> [SOURCE MATERIAL]
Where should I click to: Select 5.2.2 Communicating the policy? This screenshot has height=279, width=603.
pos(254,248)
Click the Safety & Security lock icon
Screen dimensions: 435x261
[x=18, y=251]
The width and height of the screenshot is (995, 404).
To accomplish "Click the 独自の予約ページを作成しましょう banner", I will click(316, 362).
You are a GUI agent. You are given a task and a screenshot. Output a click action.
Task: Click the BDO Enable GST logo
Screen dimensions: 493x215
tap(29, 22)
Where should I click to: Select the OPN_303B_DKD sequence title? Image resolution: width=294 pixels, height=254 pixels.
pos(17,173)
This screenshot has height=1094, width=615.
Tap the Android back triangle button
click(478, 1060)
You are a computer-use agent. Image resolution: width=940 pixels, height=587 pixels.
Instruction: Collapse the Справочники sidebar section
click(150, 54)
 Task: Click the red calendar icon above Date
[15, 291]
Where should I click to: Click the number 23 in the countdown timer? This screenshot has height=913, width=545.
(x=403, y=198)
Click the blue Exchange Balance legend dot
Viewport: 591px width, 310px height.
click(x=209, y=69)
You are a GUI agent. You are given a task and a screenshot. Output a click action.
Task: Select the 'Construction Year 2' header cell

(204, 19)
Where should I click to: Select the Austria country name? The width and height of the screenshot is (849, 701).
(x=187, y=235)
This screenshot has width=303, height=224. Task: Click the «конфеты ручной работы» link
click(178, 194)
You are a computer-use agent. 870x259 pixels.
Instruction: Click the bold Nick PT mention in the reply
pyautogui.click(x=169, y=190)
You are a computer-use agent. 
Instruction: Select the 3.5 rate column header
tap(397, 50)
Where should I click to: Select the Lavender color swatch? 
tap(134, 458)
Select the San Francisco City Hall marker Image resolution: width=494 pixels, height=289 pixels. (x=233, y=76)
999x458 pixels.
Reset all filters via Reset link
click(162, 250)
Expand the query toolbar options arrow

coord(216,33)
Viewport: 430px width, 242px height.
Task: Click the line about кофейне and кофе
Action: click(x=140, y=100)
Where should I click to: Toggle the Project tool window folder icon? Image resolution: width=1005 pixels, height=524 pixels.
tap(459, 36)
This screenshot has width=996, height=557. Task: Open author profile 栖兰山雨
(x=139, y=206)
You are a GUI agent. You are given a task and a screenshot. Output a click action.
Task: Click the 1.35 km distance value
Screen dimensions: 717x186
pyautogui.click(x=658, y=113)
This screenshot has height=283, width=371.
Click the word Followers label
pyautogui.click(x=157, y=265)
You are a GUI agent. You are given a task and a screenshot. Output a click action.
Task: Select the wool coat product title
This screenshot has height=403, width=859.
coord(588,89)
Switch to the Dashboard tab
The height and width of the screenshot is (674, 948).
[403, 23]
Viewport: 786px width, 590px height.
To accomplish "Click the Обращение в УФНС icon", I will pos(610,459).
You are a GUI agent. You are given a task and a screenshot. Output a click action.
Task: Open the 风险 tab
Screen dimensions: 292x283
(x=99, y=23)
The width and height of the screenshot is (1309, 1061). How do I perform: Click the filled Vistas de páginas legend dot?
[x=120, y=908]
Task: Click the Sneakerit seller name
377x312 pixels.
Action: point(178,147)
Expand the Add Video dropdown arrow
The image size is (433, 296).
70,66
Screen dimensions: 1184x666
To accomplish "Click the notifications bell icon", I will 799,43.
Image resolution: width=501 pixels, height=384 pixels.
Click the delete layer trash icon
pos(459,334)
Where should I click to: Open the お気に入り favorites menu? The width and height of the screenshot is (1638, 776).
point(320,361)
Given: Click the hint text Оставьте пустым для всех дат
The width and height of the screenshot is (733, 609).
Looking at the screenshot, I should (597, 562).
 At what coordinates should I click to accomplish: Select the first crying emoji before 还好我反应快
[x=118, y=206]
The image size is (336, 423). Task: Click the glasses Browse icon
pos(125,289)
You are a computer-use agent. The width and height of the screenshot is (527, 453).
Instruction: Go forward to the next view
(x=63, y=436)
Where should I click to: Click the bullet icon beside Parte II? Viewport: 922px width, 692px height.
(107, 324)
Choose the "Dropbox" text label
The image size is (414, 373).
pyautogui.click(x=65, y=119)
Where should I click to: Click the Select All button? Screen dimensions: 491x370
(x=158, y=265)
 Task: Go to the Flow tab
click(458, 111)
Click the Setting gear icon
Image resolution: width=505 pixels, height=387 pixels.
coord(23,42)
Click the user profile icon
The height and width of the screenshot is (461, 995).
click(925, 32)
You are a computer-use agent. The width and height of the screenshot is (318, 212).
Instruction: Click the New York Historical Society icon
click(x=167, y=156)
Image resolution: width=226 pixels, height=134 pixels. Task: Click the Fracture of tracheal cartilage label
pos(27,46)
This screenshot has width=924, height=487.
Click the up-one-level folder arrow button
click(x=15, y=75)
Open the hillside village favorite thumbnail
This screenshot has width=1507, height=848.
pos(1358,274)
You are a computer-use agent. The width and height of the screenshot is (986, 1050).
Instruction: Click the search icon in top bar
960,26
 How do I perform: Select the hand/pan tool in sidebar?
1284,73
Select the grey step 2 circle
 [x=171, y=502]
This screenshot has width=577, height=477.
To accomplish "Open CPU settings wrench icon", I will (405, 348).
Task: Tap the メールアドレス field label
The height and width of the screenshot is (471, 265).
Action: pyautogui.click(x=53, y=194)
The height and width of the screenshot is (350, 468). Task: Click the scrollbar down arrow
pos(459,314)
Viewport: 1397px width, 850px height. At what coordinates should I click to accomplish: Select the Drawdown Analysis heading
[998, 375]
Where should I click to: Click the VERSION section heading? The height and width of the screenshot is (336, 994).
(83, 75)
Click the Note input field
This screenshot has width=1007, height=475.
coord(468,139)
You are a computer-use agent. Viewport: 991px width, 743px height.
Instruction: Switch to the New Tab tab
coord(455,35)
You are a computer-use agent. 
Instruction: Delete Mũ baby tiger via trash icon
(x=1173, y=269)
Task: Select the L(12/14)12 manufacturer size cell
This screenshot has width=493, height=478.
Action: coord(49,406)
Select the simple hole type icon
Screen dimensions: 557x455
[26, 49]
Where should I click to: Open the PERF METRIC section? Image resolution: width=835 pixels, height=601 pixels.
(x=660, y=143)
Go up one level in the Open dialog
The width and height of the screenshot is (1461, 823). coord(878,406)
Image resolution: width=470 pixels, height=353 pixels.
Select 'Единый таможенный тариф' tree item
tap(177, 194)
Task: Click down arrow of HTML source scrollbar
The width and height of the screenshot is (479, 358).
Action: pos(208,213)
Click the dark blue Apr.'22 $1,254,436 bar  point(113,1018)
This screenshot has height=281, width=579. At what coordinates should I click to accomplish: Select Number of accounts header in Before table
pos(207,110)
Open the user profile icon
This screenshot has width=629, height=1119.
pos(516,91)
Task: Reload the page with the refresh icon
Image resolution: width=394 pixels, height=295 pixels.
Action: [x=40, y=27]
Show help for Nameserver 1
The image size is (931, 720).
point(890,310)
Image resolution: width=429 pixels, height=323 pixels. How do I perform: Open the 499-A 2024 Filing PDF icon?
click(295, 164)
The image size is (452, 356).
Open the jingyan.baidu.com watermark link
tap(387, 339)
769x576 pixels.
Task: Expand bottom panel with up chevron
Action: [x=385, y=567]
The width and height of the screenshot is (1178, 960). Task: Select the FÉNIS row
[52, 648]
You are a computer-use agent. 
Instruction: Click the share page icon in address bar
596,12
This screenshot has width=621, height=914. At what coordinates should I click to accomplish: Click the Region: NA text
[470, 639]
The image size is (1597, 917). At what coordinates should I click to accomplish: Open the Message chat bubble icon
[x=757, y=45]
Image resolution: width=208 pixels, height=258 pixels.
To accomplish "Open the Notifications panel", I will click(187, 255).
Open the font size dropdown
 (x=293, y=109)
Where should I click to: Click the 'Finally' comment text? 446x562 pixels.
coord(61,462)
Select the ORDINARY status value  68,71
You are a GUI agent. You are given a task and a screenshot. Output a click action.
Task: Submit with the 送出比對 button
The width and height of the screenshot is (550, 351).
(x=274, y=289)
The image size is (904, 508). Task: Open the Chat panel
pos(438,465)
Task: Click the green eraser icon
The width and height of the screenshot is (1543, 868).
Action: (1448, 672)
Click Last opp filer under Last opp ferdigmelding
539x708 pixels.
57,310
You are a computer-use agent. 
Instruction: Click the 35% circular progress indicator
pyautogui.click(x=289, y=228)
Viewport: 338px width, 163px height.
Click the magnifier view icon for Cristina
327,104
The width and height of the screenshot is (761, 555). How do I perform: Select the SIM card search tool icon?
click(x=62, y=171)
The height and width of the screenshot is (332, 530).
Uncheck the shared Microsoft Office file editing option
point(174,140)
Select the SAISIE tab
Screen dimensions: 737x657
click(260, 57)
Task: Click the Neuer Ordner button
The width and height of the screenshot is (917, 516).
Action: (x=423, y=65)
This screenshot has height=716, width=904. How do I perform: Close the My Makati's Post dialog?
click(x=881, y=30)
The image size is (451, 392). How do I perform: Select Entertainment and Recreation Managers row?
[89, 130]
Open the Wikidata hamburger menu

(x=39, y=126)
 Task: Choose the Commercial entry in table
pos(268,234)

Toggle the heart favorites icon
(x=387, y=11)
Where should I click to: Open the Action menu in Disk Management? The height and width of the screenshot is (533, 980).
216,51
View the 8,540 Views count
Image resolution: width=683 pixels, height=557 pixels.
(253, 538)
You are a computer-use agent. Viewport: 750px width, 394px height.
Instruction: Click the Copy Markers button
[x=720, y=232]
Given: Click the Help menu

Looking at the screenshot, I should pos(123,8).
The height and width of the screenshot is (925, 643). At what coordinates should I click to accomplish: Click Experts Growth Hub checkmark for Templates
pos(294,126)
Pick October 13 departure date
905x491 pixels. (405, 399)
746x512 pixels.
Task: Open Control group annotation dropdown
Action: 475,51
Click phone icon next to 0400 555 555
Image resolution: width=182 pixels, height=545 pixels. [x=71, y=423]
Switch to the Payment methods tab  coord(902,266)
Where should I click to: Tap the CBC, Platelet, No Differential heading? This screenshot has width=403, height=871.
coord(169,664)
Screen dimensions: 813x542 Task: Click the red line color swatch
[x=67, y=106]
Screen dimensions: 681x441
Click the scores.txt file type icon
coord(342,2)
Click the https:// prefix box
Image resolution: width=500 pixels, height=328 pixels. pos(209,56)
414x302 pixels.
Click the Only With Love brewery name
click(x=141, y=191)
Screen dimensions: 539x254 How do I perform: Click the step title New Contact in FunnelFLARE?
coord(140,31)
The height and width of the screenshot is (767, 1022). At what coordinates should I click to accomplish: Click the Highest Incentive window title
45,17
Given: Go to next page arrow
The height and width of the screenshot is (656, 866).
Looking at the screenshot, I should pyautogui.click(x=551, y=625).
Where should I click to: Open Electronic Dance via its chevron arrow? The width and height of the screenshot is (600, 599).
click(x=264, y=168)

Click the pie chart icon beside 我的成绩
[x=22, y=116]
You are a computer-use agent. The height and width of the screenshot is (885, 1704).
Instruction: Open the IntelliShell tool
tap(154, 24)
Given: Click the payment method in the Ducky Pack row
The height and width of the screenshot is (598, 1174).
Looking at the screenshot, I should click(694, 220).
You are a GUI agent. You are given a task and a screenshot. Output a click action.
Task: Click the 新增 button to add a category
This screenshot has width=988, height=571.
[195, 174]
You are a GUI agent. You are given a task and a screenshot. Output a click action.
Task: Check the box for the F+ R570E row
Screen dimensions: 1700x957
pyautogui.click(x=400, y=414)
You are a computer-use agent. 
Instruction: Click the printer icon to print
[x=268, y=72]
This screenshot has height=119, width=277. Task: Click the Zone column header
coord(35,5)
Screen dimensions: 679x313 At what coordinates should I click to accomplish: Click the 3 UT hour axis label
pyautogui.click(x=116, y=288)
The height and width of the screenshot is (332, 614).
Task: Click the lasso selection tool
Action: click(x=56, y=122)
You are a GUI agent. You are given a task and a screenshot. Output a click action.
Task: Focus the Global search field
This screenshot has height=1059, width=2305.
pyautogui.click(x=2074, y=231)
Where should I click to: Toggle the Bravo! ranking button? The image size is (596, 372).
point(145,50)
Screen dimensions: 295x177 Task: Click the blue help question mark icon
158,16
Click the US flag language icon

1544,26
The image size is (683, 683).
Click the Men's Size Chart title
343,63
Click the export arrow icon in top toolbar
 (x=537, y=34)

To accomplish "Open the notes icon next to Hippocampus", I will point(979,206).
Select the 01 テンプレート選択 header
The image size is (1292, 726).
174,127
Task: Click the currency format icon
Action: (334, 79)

> [EXERCISE]
Transcribe the data from the line containing "Where should I click to: Click the VERSION" through the line containing "coord(468,139)", both included, and nothing else.

> [EXPECTED ANSWER]
Where should I click to: Click the VERSION section heading? The height and width of the screenshot is (336, 994).
(83, 75)
Click the Note input field
This screenshot has width=1007, height=475.
coord(468,139)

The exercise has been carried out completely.